3.NSOperation & Nsoperationqueue

Although GCD is already powerful, the API it uses is still in C language. At some point, it is very inconvenient and unsafe to use in object-oriented objective-c.

So Apple abstracts the operations in GCD into Nsoperation objects, abstracting the queues as Nsoperationqueue objects.

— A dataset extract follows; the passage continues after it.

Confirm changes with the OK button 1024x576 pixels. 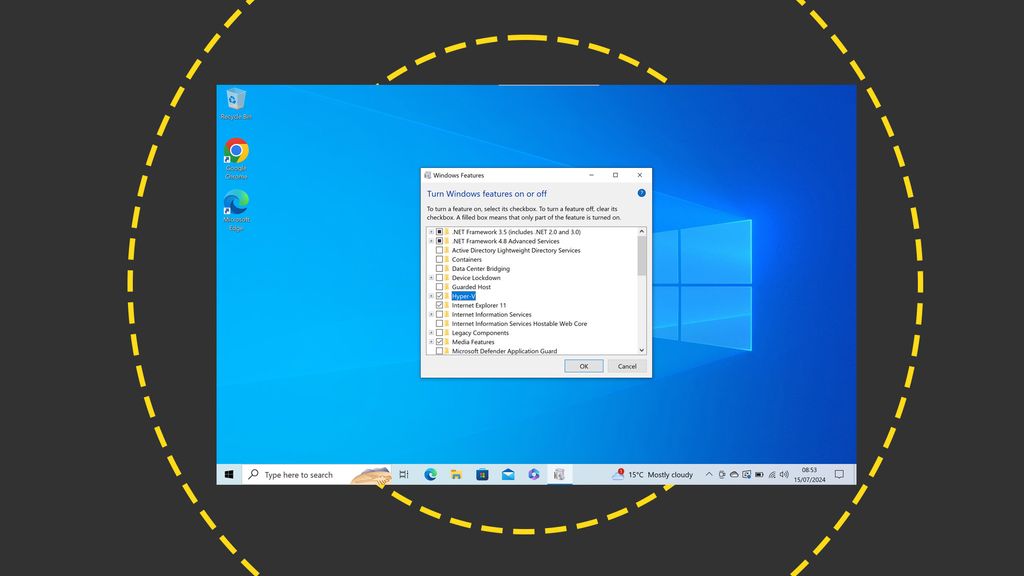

Abstract for the benefit of Nsoperation & Nsoperationqueue after a few:

Code style Unified, we do not have to write in the object-oriented objective-c in the face of the process of the C language code.
We know that the execution code of the operation in GCD is written in the anonymous block, so it is difficult to set dependencies on the operation and cancel the operation. These features are already encapsulated within the Nsoperation object. ^-^
Nsoperationqueue objects are more powerful and flexible than queues in gcd, such as setting the number of concurrent operations and canceling all operations in the queue.
Nsoperation are divided into nsinvocationoperation and nsblockoperation

The use of nsinvocationoperation

First, define a Nsoperationqueue object
nsoperationqueue *queue = [[Nsoperationqueue alloc] init];
Nsinvocationoperation *op = [[Nsinvocationoperation alloc] initwithtarget:self selector: @selector (operationaction:) object:@ "Here can wear parameters"];
[Queue addoperation:op];//the operation into the queue
-(void) Operationaction: (id) obj
{
  NSLog (@ "%@-obj:%@", [ Nsthread CurrentThread], obj);

The output is:

2015-11-23 02:55:19.067 multi-threaded demo[2604:3686934] <nsthread:0x7f9dfa443510>{number = 2, name = (null)}-obj: You can wear parameters here
The use of nsblockoperation

Nsoperationqueue *queue = [[Nsoperationqueue alloc] init];
Nsblockoperation *op = [Nsblockoperation blockoperationwithblock:^{
[Self operationaction:@ "This is Nsblockoperation"];
}];
[Queue Addoperation:op];
The output is:

2015-11-23 02:56:11.812 multi-threaded demo[2617:3687872] <nsthread:0x7fa983f10a50>{number = 2, name = (null)}-obj: This is Nsbloc Koperation
Set dependencies (Order of execution)

Nsoperationqueue *queue = [[Nsoperationqueue alloc] init];
Nsinvocationoperation *OP1 = [[Nsinvocationoperation alloc] initwithtarget:self selector: @selector (operationaction:) object:@ "OP1"];
Nsinvocationoperation *OP2 = [[Nsinvocationoperation alloc] initwithtarget:self selector: @selector (operationaction:) object:@ "OP2"];
OP2 is executed after OP1
[OP2 adddependency:op1];//Here you need to be aware that you must set up dependencies before addoperation

[Queue ADDOPERATION:OP1];
[Queue ADDOPERATION:OP2];
The output is:

2015-11-23 02:57:40.283 multi-threaded demo[2661:3689737] <nsthread:0x7fb663e132d0>{number = 2, name = (null)}-OBJ:OP1
2015-11-23 02:57:40.284 multi-threaded demo[2661:3689737] <nsthread:0x7fb663e132d0>{number = 2, name = (null)}-OBJ:OP2
the output of the dependency is not set:

2015-11-23 03:00:45.939 multi-threaded demo[2709:3692307] <nsthread:0x7fe951d0d8a0>{number = 2, name = (null)}-obj: OP2
2015-11-23 03:00:45.939 multithreading demo[2709:3692308] <nsthread:0x7fe951c24720>{number = 3, name = (null)}-obj: OP1
Here you should find that, in Nsoperation & Nsoperationqueue, we do not need to define the type of operation and the type of queue and control the order of execution of the operation, like GCD. You just need to set the order of execution of the operation directly.